Opinion

OPINION | GREG HARTON: How will Arkansas’ public education fare under a new governor’s leadership?

The idea that parents matter in the education of their children isn't exactly an Einstein-level discovery.

They've always mattered and too many shirk their direct involvement their child's education. I've sat at parent/teacher conferences where the teacher laments that the parents whose child desperately needs them to show up are the ones who rarely darken the classroom's doors.

My wife and I are "those" parents who have shown up at such conferences even when one of our kids was making an "A" in the class. Why miss an opportunity to hear your child's teacher sing his praises, right? Your kid has worked hard for that.

In Arkansas, education isn't always embraced as a crucial component of a child's future. I'm not saying people want their kids uneducated, but there are people who only want them educated to a certain level.

I was born and raised here. I've seen the influence of Arkansas' famed inferiority complex (not just when it comes to Razorbacks). It seems that would make us all want better for the next generation, but it's not hard to find attitudes that send a limiting message: "Go to school, but don't get too smart for your own britches."

A broad-based education can be viewed as threatening among parents who are more invested in protecting a "way of life" than exposing their kids to critical thinking skills. I think that's what drives a lot of the push for public funding for private and faith-based schooling.

I've got nothing against faith. Mine is in Jesus. But public money ought not support religious education. That's between parents and their children. I support the idea that public funding ought not be about indoctrination in any way.

Gov. Sarah Huckabee Sanders says her administration will have "a laser-like focus on improving education," with her push for "parental empowerment" a primary goal. In the wake of former Gov. Asa Hutchinson's focus on computer coding, Sanders says literacy and "real-world skills they need to succeed in the workplace" are priorities.

That could simply mean a back-to-basics approach that recognizes you've got to be able to write and read before you can move on to more advanced lessons. There's absolute truth to that, which makes her stated desire for stronger pre-K education a welcome component of her education plans.

Then again, when some people talk about "real-world" education, it can be shorthand for dismissing anything in education they don't like, perhaps exploration of literature and philosophy and the sciences -- you know, the kinds of subjects that help kids think rather than just memorize.

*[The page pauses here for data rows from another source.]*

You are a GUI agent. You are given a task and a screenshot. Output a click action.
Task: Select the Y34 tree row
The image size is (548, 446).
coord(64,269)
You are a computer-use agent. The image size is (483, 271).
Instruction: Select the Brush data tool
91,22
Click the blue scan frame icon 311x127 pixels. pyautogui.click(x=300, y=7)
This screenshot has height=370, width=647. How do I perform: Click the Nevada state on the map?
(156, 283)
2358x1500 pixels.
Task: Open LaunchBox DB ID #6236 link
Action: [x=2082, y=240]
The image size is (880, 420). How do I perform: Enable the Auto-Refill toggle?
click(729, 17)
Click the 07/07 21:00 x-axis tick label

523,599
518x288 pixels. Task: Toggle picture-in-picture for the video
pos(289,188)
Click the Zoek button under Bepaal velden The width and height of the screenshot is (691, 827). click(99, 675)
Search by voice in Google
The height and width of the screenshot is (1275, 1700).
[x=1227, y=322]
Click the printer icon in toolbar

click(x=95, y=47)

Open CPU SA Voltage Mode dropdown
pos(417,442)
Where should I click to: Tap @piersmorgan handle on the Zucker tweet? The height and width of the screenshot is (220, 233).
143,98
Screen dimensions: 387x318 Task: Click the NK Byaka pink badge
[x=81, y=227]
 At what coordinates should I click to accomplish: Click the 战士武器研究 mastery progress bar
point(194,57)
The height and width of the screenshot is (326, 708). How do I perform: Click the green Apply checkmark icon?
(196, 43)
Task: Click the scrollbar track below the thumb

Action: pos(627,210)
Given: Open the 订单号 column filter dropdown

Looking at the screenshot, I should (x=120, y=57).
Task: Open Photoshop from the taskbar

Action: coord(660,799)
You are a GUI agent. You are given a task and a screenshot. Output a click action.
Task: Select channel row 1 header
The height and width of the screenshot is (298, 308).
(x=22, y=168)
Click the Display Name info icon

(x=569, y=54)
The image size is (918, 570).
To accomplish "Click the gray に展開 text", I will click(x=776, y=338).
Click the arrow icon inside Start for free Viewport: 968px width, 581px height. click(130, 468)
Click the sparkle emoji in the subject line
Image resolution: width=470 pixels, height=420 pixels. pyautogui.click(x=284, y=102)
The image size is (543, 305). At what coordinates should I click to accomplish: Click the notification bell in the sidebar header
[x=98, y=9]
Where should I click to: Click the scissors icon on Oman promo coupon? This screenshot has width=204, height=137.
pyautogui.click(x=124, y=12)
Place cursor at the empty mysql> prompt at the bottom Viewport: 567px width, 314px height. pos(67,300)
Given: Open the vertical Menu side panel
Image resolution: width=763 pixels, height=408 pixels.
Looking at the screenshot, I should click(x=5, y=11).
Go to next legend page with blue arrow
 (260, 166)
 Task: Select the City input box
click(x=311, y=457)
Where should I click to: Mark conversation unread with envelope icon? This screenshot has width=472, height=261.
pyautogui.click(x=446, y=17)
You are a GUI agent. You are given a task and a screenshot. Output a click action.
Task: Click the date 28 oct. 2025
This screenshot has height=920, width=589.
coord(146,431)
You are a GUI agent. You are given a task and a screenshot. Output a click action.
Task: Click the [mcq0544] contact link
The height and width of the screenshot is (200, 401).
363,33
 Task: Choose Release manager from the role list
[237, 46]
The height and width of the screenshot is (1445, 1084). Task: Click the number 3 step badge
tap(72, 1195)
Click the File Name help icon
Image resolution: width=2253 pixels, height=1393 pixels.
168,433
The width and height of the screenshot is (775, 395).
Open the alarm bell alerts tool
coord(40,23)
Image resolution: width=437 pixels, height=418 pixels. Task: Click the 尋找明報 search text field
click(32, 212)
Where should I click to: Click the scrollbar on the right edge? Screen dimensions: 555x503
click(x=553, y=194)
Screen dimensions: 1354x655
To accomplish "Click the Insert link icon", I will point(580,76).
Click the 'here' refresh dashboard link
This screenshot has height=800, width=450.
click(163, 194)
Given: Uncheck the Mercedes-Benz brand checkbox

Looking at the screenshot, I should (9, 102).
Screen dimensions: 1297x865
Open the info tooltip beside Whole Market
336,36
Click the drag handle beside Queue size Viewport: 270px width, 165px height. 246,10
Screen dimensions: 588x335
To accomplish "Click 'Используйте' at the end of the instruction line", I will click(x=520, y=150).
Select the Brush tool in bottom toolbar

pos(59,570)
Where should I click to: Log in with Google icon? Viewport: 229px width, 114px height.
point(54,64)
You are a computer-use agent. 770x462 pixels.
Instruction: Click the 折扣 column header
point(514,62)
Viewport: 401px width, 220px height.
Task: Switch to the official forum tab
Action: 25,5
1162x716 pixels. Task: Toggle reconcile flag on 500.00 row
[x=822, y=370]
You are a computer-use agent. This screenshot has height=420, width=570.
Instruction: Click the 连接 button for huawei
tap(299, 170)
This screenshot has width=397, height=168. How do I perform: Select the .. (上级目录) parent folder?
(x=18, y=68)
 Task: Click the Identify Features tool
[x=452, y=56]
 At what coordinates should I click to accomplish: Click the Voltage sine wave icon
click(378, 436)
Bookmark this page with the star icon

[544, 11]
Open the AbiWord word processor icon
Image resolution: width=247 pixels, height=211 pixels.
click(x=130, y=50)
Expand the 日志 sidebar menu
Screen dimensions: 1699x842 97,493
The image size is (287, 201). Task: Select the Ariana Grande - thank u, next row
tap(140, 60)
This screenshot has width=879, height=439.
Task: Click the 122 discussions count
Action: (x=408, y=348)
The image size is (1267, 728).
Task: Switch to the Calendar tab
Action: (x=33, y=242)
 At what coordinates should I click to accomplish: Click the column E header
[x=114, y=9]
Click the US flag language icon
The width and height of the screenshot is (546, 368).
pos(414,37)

Parental empowerment is fine, depending on how that's defined. Is it motivating parents to take an active part in their kids' educational path, helping teachers create an atmosphere where learning is valued? Or is it just about control, i.e., reducing trained educators' decisions about what's taught and turning more control over to parents who don't want kids -- theirs or anyone else's -- to hear anything that might offend a parents' values?

The question is whether Sanders intends to strengthen the public school system as the backbone of Arkansas education, or cast it as a failing system from which the state must rescue parents and students by creating other publicly funded options.

Maybe her desire to raise teacher pay is a sign she wants a strong public school system. Or, given her push to package all her education changes in one piece of legislation, is it just the leverage she needs to convince lawmakers to give her what she really wants?

With less than a week of her leadership to gauge by, it's anyone's guess.